Last day of the AGI-10 conference. As usual the live-blogging attempt failed 🙂 but that was kind of to-be expected. I blame the tiny netbook keyboard, which makes it very hard to type. Additionally, I found myself taking quite a lot of notes.
So what have I learnt from this conference? (I’ll probably go into all these ideas in much more detail in subsequent posts, but for now I’m just putting down some thoughts.)
* AGI is a young field, with many disputes and disagreements, which makes the conference both interesting and useful.
* People seem very passionate about the subject, which manifests both as optimism about the field and fierce debates over the problems anticipated, and already being encountered.

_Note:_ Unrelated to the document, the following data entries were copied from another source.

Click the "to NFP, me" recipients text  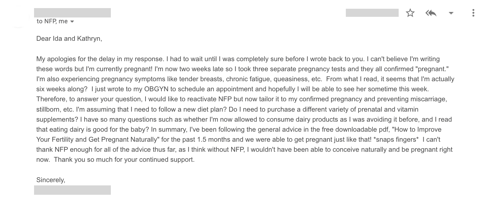click(x=52, y=21)
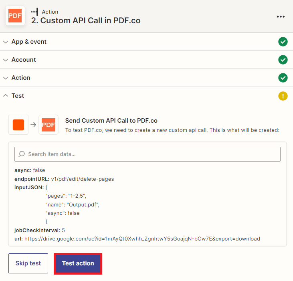The height and width of the screenshot is (281, 293).
Task: Click the PDF.co icon beside Send Custom API Call
Action: pos(48,125)
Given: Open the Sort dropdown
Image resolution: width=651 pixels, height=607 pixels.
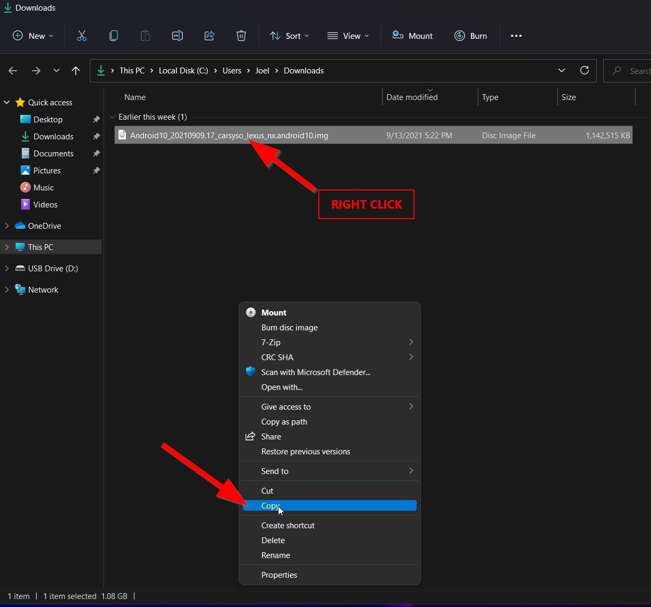Looking at the screenshot, I should click(289, 36).
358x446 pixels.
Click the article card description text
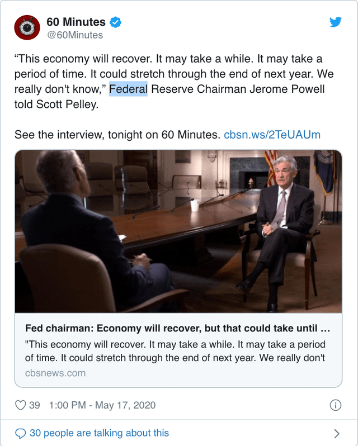[175, 351]
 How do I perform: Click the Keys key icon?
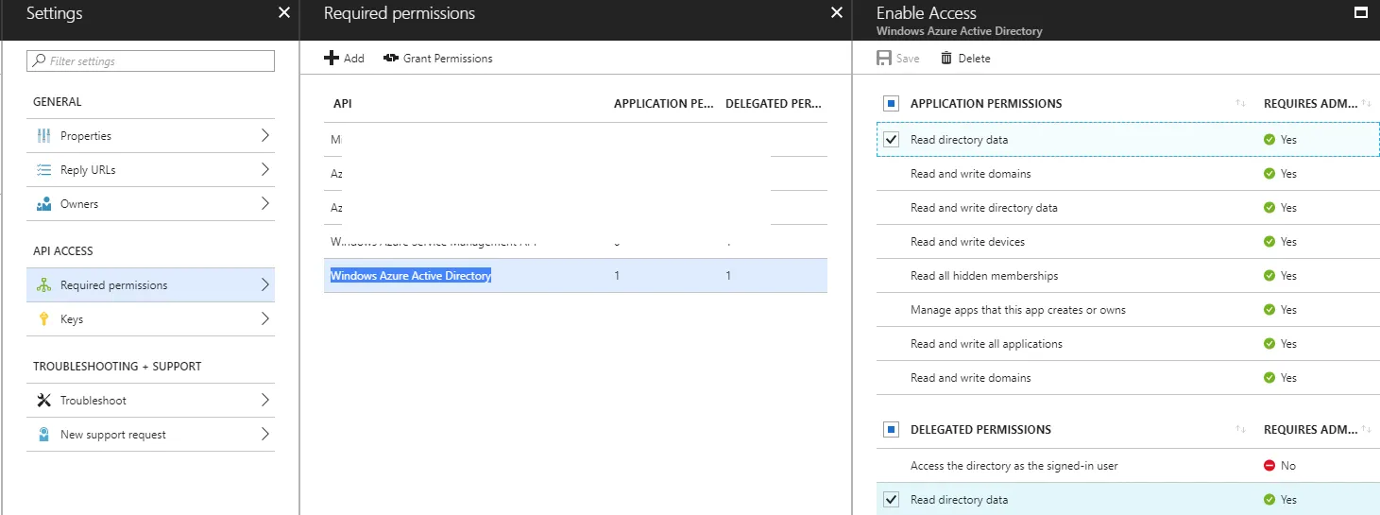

* There is a wide range of people here with very diverse backgrounds. I’ve spoken to computer scientists, physicists, mathematicians, philoshophers, neuroscientists, software programmers, entrepreneurs, and many others.
* There is an interesting split between the theoretical (understanding, defining and bounding what AGI is) and the experimental (building candidate systems). It actually strikes me as being similar to the QIP community, except QIP has had about 20 extra years for the theory to race ahead of the experimental verification. I worry that the same might happen to AGI.
* There is another split, which is a bit more subtle, between those that believe that bio/brain inspired investigation can help push AGI forward, and those that believe it won’t – or even worse, that it might cause the field to go backward, by ‘distracting’ researchers who would be working on other potential areas.
* The major problem is that people still can’t agree on a definition of intelligence, or even if there is, or can be one.
* There is also a problem in that the people actually trying to build systems do not know what cognitive architectures will support full AGI, so lots of people are trying lots of different architectures, basically ‘stamp collecting’, until more rigorous theories of cognitive architecture emerge. Some (most) of the current architectures that are being used are bio-inspired.
* There were a few presentations that I thought were much closer to narrow AI than AGI, especially on the more practical side. I guess this is to be expected, but I didn’t get the feeling that the generalization of these techniques was being pursued with vigour.